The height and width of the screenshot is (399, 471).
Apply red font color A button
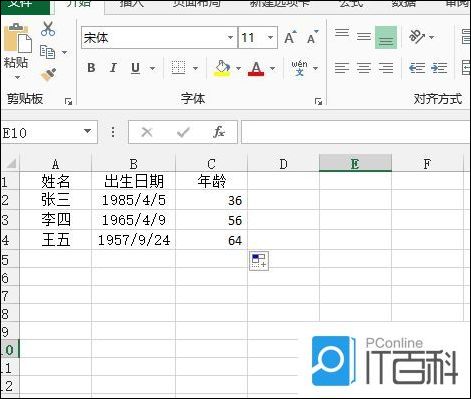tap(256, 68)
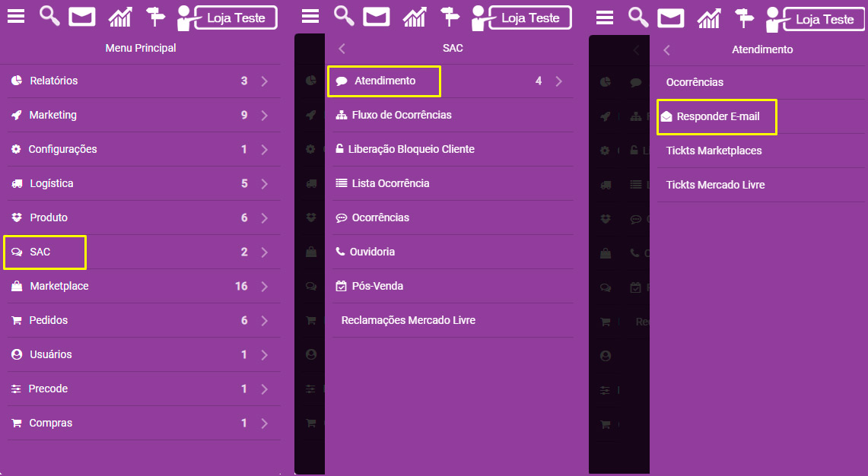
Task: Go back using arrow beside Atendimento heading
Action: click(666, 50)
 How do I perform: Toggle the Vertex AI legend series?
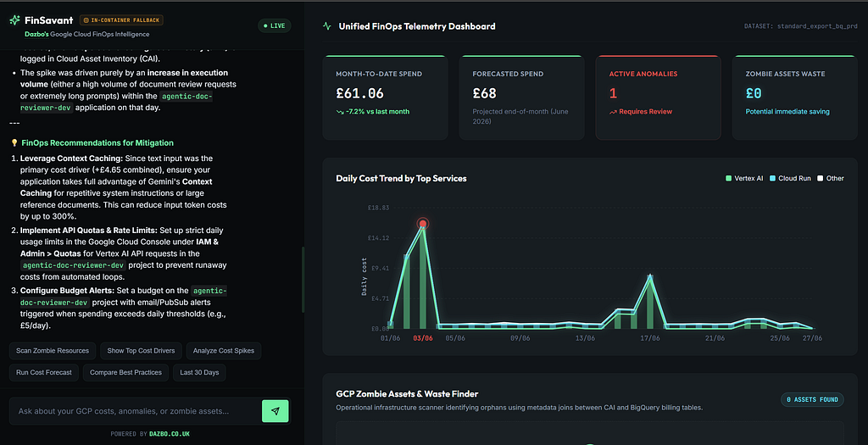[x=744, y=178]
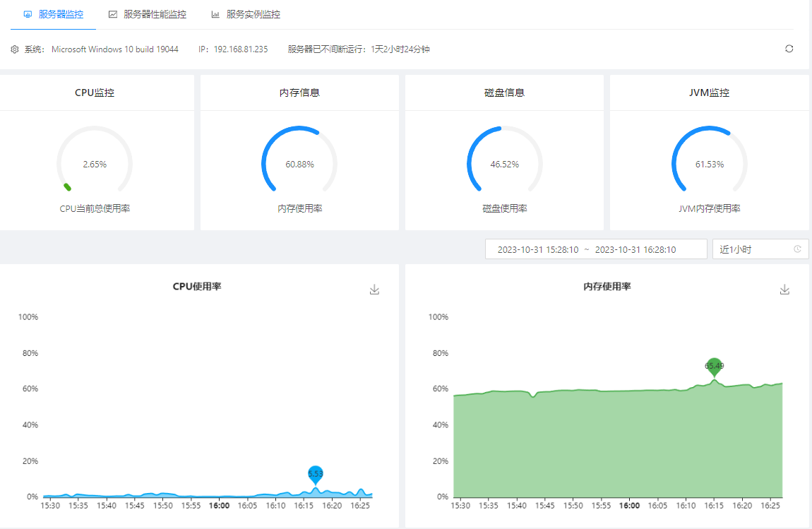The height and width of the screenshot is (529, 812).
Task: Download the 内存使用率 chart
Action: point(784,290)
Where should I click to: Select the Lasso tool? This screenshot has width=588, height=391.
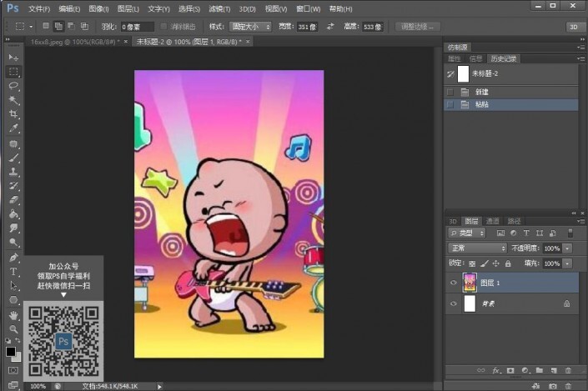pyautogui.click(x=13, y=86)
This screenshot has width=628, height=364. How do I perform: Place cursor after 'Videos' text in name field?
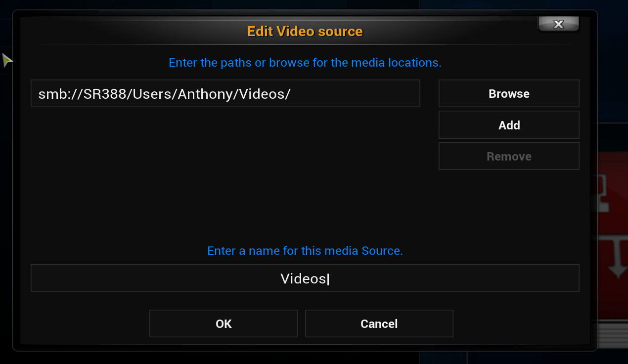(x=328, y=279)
· · ·
### TASK DESCRIPTION
Nothing but the records, repeated exactly and stripped of pictures, should appear in the answer.

### SOLUTION
The height and width of the screenshot is (399, 471).
Apply red font color A button
tap(256, 68)
Task: Go back using arrow beside Atendimento heading
Action: click(666, 50)
 How do I perform: Toggle the Vertex AI legend series?
[x=744, y=178]
The height and width of the screenshot is (529, 812).
Task: Download the 内存使用率 chart
Action: point(784,290)
Where should I click to: Select the Lasso tool? This screenshot has width=588, height=391.
pyautogui.click(x=13, y=86)
This screenshot has width=628, height=364. How do I perform: Place cursor after 'Videos' text in name field?
(x=328, y=279)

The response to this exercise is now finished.